**Work to be completed**
Report each line of the entries below that has the word "button" in it.

Collection entries
⟨

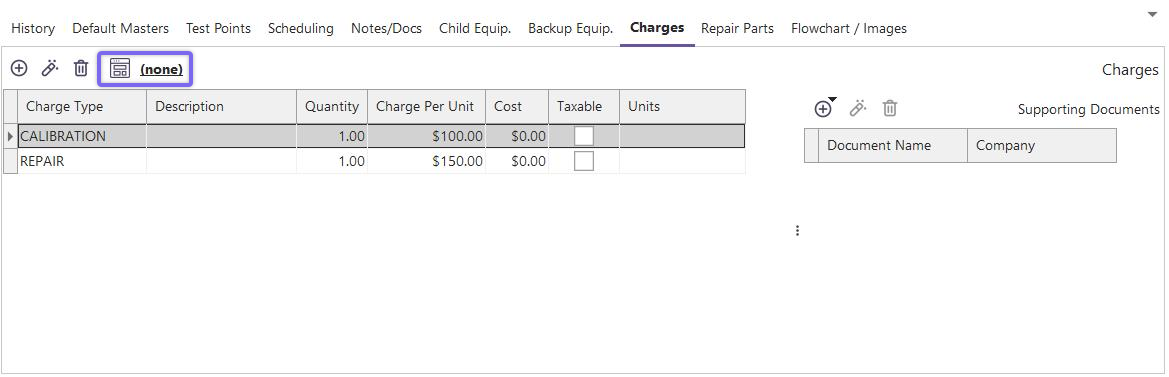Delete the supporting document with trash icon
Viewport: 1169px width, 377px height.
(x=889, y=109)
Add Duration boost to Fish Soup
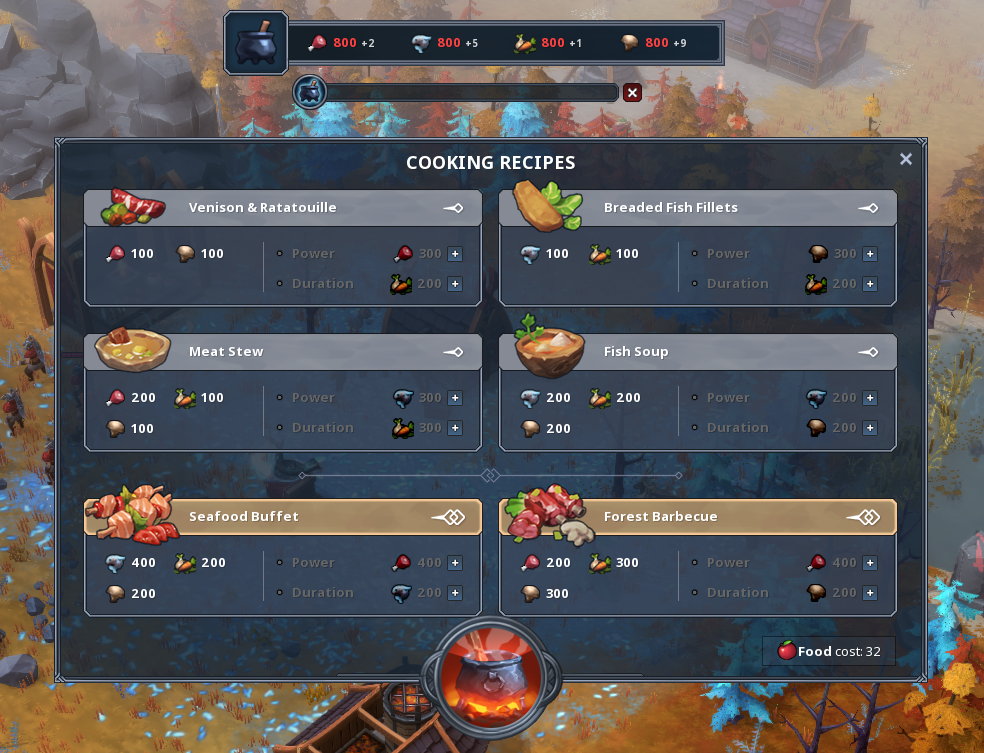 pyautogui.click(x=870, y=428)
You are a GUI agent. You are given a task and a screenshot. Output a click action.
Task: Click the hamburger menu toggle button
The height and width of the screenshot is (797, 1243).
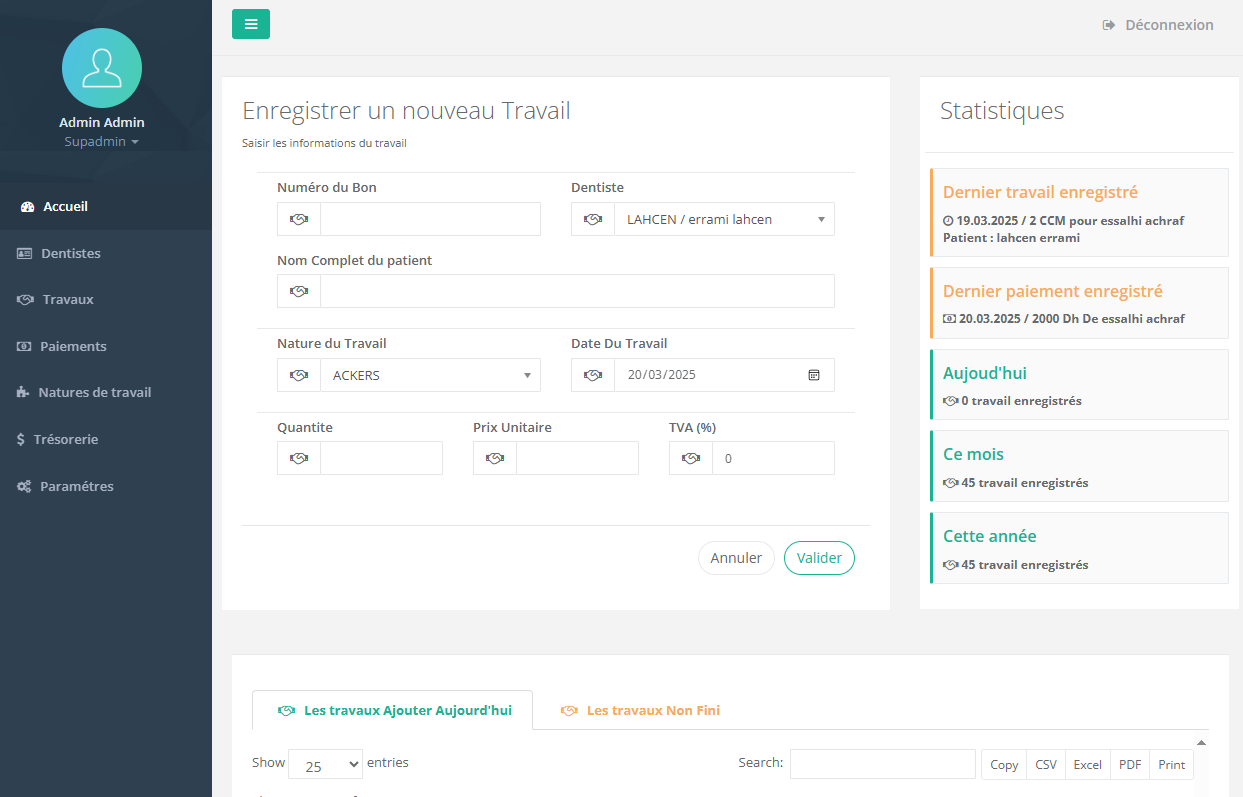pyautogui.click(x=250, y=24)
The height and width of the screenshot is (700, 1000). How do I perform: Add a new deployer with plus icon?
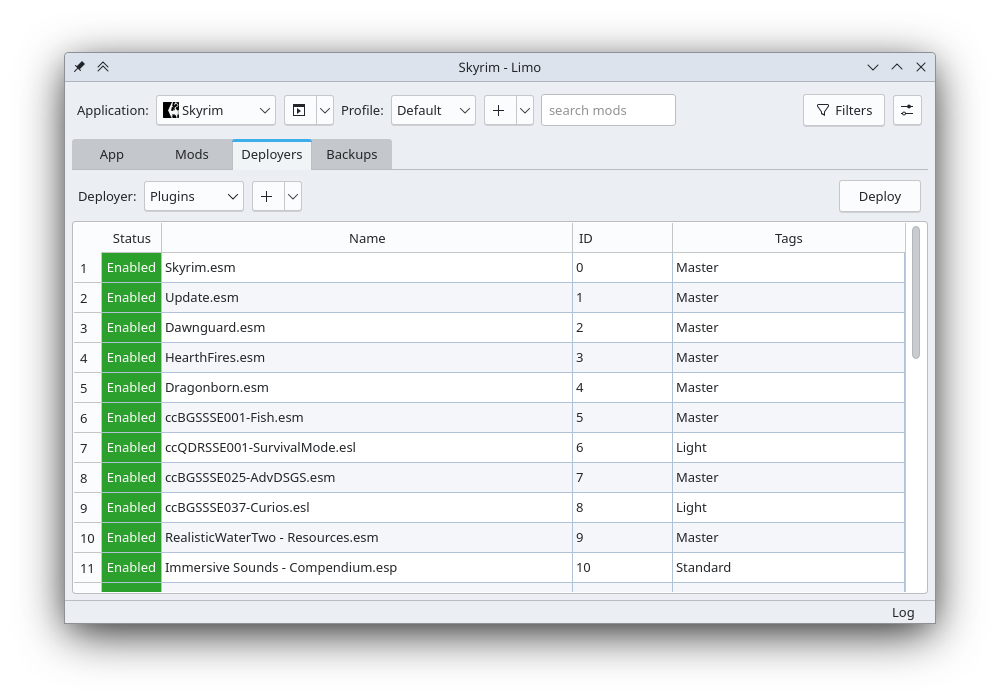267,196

⟩
⟨

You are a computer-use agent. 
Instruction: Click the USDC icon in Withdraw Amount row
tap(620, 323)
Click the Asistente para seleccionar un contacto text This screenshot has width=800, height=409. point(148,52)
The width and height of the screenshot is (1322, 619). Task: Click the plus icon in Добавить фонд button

⟩

**Response area**
Task: Click the hamburger menu toggle button
The width and height of the screenshot is (1322, 619). Task: Click the plus icon in Добавить фонд button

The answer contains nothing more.